Texas - O mexicano Edgar Tamayo Arias, de 46 anos, foi executado na
madrugada de quinta-feira (23) com uma injeção letal em uma prisão do
estado americano do Texas, gerando reações quase imediatas na comunidade
internacional.
Condenado pela morte de um policial em 1994,
Tamayo Arias foi declarado morto às 21h32 (1h32 de quinta-feira em
Brasília), informou à AFP um porta-voz do sistema penitenciário em
Huntsville, Texas, onde a execução foi realizada.
De Genebra, o
porta-voz da alta comissária das Nações Unidas, Rupert Colville,
lamentou "profundamente" que o Texas tenha levado a execução do mexicano
adiante, "apesar dos pedidos e das pressões diplomáticas por parte do
governo mexicano e do Departamento de Estado do governo dos Estados
Unidos para detê-la".
União Europeia, França e diversas ONGs
internacionais também condenaram a execução Tamayo. Seu caso provocou
uma verdadeira chuva de apelos e intervenções diplomáticas e judiciais
para tentar suspender a execução.
Os advogados alegam que, no
momento de sua detenção, depois de assassinar o policial Guy Gaddis em
Dallas, Texas, Tamayo quase não falava inglês e não foi autorizado a se
comunicar com o consulado mexicano.
O governo mexicano se pronunciou quase que simultaneamente à execução de Tamayo:
"o não reconhecer da aplicação do devido processo, como determinou a
Corte Internacional de Haia (...), gera um mau precedente (...) diante
de qualquer caso, do cidadão de qualquer nação" nos Estados Unidos,
criticou o presidente do México, Enrique Peña Nieto, que está em Davos,
na Suíça.
De acordo com nota divulgada pela Chancelaria
mexicana, a execução de Tamayo "viola a Convenção de Viena sobre
Relações Consulares e contradiz a decisão da Corte Internacional de
Justiça ditada no Caso Avena (2004)".
"O Governo do México faz
um apelo para que sejam tomadas ações efetivas e que seja evitada a
execução de outras condenações em desacato à decisão Avena que
prejudiquem o regime de assistência e proteção consular acordado entre
os países", completou o Ministério mexicano das Relações Exteriores.
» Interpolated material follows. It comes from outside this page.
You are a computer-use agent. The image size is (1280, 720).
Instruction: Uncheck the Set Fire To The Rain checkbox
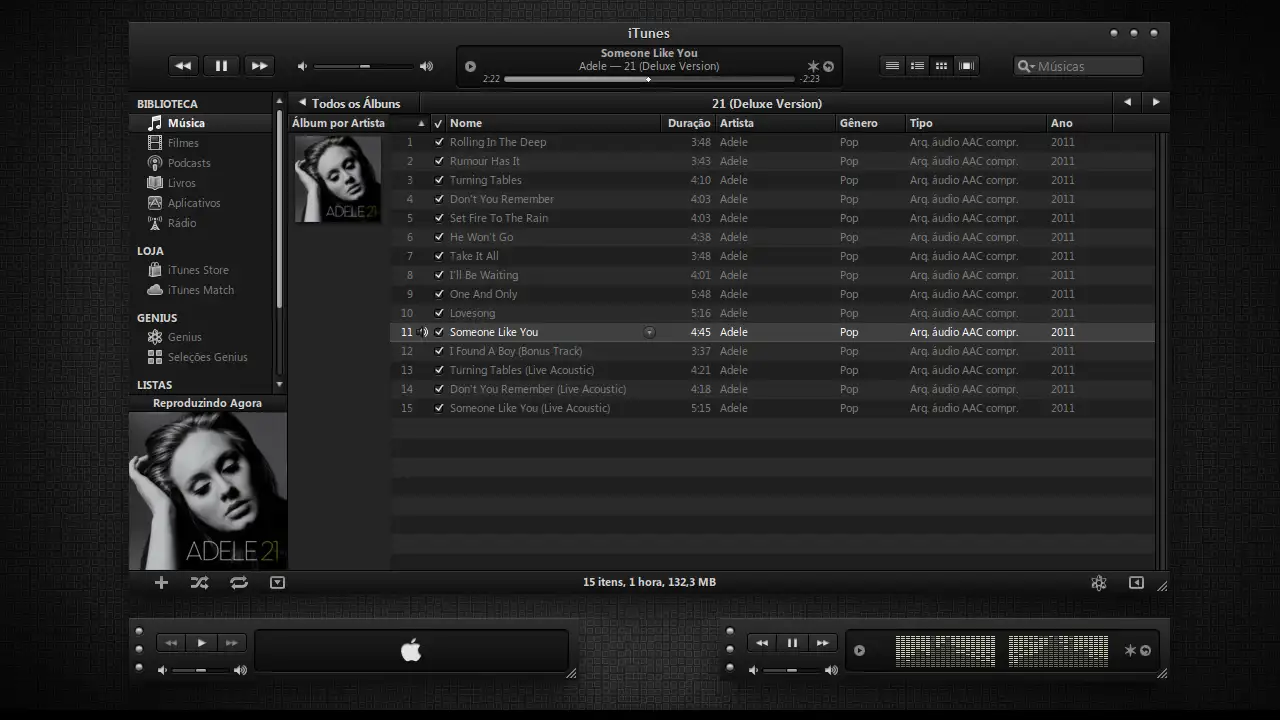click(x=439, y=218)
Já o Departamento de Estado americano lamentou a decisão das autoridades do Texas de executar Tamayo.
"O Departamento lamenta a decisão do Texas de proceder com a execução
do senhor Tamayo sem revisão nem reconsideração do caso, mas mantém seu
compromisso de trabalhar para cumprir nossas obrigações internacionais",
afirmou uma nota da Chancelaria americana.
O governo federal
americano também manifestou sua oposição à decisão estadual, destacando a
importância "crítica" de que o país respeite suas obrigações perante a
Corte Internacional de Justiça.
Fortes pressões diplomáticas
O caso de Tamayo era um dos 51 que a Corte Internacional de Justiça, em
uma decisão conhecida como "Caso Avena", pediu aos Estados Unidos que
submetessem à revisão, diante de evidências de que seus direitos
consulares foram violados, de acordo com o princípio da Convenção de
Viena.
A Convenção de 1963, ratificada por 175 países, incluindo
os Estados Unidos, prevê que todo estrangeiro deve receber assistência
de seus representantes consulares depois de ser informado de seus
direitos.
Nesta quinta, a União Europeia criticou a execução do
mexicano, embora tenha reconhecido a "séria natureza de seu crime", e
afirmou que as autoridades americanas não respeitaram as obrigações
internacionais, segundo um comunicado da alta representante de Política
Externa e de Segurança da UE, Catherine Ashton.
Segundo a nota,
Ashton "lamentou profundamente" a execução de Tamayo, que, como "cidadão
mexicano, não foi informado pelas autoridades do Texas por ocasião de
sua prisão sobre seu direito de contactar o consulado do México, como
estabelece a Convenção de Viena sobre Relações Consulares (...), o que
constitui uma ruptura indiscutível das obrigações internacionais".
No estado de Morelos (centro do México), de onde Tamayo é proveniente,
seus familiares e vizinhos formaram um círculo de oração durante a tarde
de quarta-feira, que ficou inconsolável quando sua execução foi
informada. Os grupos iniciaram suas orações na tarde à espera de um
adiamento da sentença.
Meia hora antes da execução, a Suprema
Corte dos Estados Unidos havia negado três recursos de apelação
apresentados no último minuto pelos advogados de Tamayo, encerrando,
assim, todas as chances de que o caso fosse revisto.
Pouco antes
da execução de Tamayo, seus advogados de defesa expressaram que é
"vergonhoso e trágico que o senhor Tamayo pague o preço pelo fracasso do
Congresso em aprovar uma legislação que implemente as decisões do caso
Avena, da Corte Internacional de Justiça".